Et c’est le même cas si on prend un domaine comme la maroquinerie les chaussures et les sacs importés d’Orient, quelle est la part que les artisans de production captent sur ce marché-là. C’est le même cas dans le domaine de l’agroalimentaire. Je crois que rien que la communauté de salariés au Sénégal qui tourne autour de 300 000 personnes constitue à elle seule un important marché.
L’Etat devrait travailler à faciliter à cette communauté l’accès aux produits de ces petites entreprises là à l’image de la Sonatel avec qui on avait créé pendant trois ans un petit marché au sein de la société pour que les produits locaux accèdent aux personnels.
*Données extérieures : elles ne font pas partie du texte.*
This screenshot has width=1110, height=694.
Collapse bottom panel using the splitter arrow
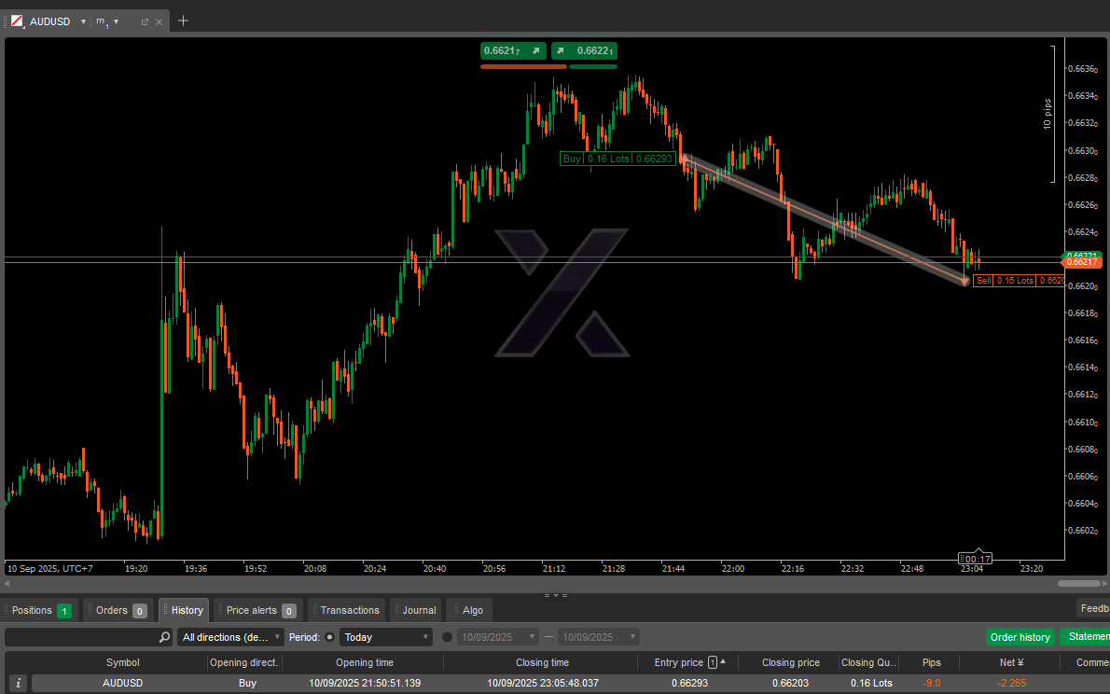555,594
À l’aéroport également, c’est intéressant le fait qu’il y ait des produits locaux présentés dans leurs boutiques aux différentes personnes qui passent à endroit. Cela devrait se généraliser même dans les supermarchés avec des rayons de produits locaux. Mais dans ce cas, il faudrait qu’il y ait des conditions entre les grandes surfaces et les petits producteurs avec des facilités de règlement des commandes ».
Le mentorat :
La troisième et dernière chose importante pour l’éclosion d’une culture de consommation et de production locale est le mentorat, explique Barry. « Il faut voir aujourd’hui comment amener les dirigeants d’entreprises et même les cadres à parrainer des entrepreneurs. Et cela peut se faire de manière très simple. A mon niveau je le fais tous les samedis matin. Je reçois de jeunes entrepreneurs et on passe une heure à une heure et demie à échanger. On discute de manière très simple. J’apporte de la visibilité, des conseils et des contacts à un jeune entrepreneur qui a besoin d’être guidé dans ses premiers pas. Chaque chef d’entreprise, chaque cadre pourrait faire cela selon ses disponibilités une à trois fois dans l’année et accompagner ce mouvement d’entrepreneurs ».
Pour ne rien arranger dans cette histoire de promotion de la production et du consommer local, les entreprises sont refermées sur elles même et ne communiquent pas. Une culture de la discrétion qui ne participe pas à la vulgarisation de leurs efforts. « Il n’y a pas aujourd’hui une entreprise qui a signé une convention de partenariat avec un organe de presse et les médias de manière générale. Il n’y en a pas. Pourtant, il y a un client qui n’attend que ça, pour passer commande », regrette-t-il.
Toutefois, il faut reconnaitre que la promotion du made in Sénégal fait face à des lobbies. Quand tu prends le riz, le lait, les médicaments qui font 40 milliards de chiffre d’affaires et de toutes ces importations de manière générale, il y’a des commerçants et commerçantes, le pouvoir religieux, le pouvoir politique qui font que le made in Sénégal on en parle mais il reste du chemin à faire.